● Data for processing:
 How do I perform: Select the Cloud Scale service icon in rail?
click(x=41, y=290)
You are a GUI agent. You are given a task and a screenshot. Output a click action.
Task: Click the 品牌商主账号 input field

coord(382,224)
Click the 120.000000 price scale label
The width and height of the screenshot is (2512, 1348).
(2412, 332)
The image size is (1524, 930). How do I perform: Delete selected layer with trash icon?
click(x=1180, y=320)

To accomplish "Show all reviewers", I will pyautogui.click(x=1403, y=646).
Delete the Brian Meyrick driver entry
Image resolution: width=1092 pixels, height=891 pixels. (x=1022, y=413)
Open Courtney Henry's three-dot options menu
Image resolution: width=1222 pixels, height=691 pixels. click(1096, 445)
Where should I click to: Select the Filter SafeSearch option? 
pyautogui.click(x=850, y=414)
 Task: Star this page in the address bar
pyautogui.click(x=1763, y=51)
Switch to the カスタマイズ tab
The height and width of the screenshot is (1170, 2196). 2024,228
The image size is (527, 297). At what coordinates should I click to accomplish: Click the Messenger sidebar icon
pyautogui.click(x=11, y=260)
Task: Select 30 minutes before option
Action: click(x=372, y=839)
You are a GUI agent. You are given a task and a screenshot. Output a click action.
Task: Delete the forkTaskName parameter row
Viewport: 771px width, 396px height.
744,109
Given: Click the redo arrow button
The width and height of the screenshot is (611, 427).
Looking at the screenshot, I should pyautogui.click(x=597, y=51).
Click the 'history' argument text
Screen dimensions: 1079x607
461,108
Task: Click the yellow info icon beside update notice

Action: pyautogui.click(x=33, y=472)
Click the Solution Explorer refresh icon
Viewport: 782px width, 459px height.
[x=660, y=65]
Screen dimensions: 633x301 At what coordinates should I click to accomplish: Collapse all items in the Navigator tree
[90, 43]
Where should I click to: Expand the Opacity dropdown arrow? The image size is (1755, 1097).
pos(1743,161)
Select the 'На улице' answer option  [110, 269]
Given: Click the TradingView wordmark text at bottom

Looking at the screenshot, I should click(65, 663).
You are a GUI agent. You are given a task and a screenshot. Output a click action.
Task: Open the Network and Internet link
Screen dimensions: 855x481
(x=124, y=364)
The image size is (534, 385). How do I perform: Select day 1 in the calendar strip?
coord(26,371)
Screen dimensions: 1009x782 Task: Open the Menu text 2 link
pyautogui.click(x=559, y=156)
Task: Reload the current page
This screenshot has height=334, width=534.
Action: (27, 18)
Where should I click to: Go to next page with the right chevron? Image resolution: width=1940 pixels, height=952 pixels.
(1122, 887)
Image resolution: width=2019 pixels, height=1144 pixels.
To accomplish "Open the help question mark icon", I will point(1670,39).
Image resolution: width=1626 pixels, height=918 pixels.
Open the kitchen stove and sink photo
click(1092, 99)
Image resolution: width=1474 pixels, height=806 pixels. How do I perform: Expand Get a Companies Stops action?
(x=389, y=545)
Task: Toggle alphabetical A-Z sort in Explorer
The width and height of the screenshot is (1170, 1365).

● Try it: Reproduce all of the data. Leave every line unchanged.

● Result for this exercise:
 How do I perform: Select the Cloud Scale service icon in rail?
click(x=41, y=290)
You are a GUI agent. You are given a task and a screenshot. Output a click action.
Task: Click the 品牌商主账号 input field

coord(382,224)
Click the 120.000000 price scale label
The width and height of the screenshot is (2512, 1348).
(2412, 332)
The image size is (1524, 930). How do I perform: Delete selected layer with trash icon?
click(x=1180, y=320)

To accomplish "Show all reviewers", I will pyautogui.click(x=1403, y=646).
Delete the Brian Meyrick driver entry
Image resolution: width=1092 pixels, height=891 pixels. (x=1022, y=413)
Open Courtney Henry's three-dot options menu
Image resolution: width=1222 pixels, height=691 pixels. click(1096, 445)
Where should I click to: Select the Filter SafeSearch option? 
pyautogui.click(x=850, y=414)
 Task: Star this page in the address bar
pyautogui.click(x=1763, y=51)
Switch to the カスタマイズ tab
The height and width of the screenshot is (1170, 2196). 2024,228
The image size is (527, 297). At what coordinates should I click to accomplish: Click the Messenger sidebar icon
pyautogui.click(x=11, y=260)
Task: Select 30 minutes before option
Action: click(x=372, y=839)
You are a GUI agent. You are given a task and a screenshot. Output a click action.
Task: Delete the forkTaskName parameter row
Viewport: 771px width, 396px height.
744,109
Given: Click the redo arrow button
The width and height of the screenshot is (611, 427).
Looking at the screenshot, I should pyautogui.click(x=597, y=51).
Click the 'history' argument text
Screen dimensions: 1079x607
461,108
Task: Click the yellow info icon beside update notice

Action: pyautogui.click(x=33, y=472)
Click the Solution Explorer refresh icon
Viewport: 782px width, 459px height.
[x=660, y=65]
Screen dimensions: 633x301 At what coordinates should I click to accomplish: Collapse all items in the Navigator tree
[90, 43]
Where should I click to: Expand the Opacity dropdown arrow? The image size is (1755, 1097).
pos(1743,161)
Select the 'На улице' answer option  [110, 269]
Given: Click the TradingView wordmark text at bottom

Looking at the screenshot, I should click(65, 663).
You are a GUI agent. You are given a task and a screenshot. Output a click action.
Task: Open the Network and Internet link
Screen dimensions: 855x481
(x=124, y=364)
The image size is (534, 385). How do I perform: Select day 1 in the calendar strip?
coord(26,371)
Screen dimensions: 1009x782 Task: Open the Menu text 2 link
pyautogui.click(x=559, y=156)
Task: Reload the current page
This screenshot has height=334, width=534.
Action: (27, 18)
Where should I click to: Go to next page with the right chevron? Image resolution: width=1940 pixels, height=952 pixels.
(1122, 887)
Image resolution: width=2019 pixels, height=1144 pixels.
To accomplish "Open the help question mark icon", I will point(1670,39).
Image resolution: width=1626 pixels, height=918 pixels.
Open the kitchen stove and sink photo
click(1092, 99)
Image resolution: width=1474 pixels, height=806 pixels. How do I perform: Expand Get a Companies Stops action?
(x=389, y=545)
Task: Toggle alphabetical A-Z sort in Explorer
The width and height of the screenshot is (1170, 1365).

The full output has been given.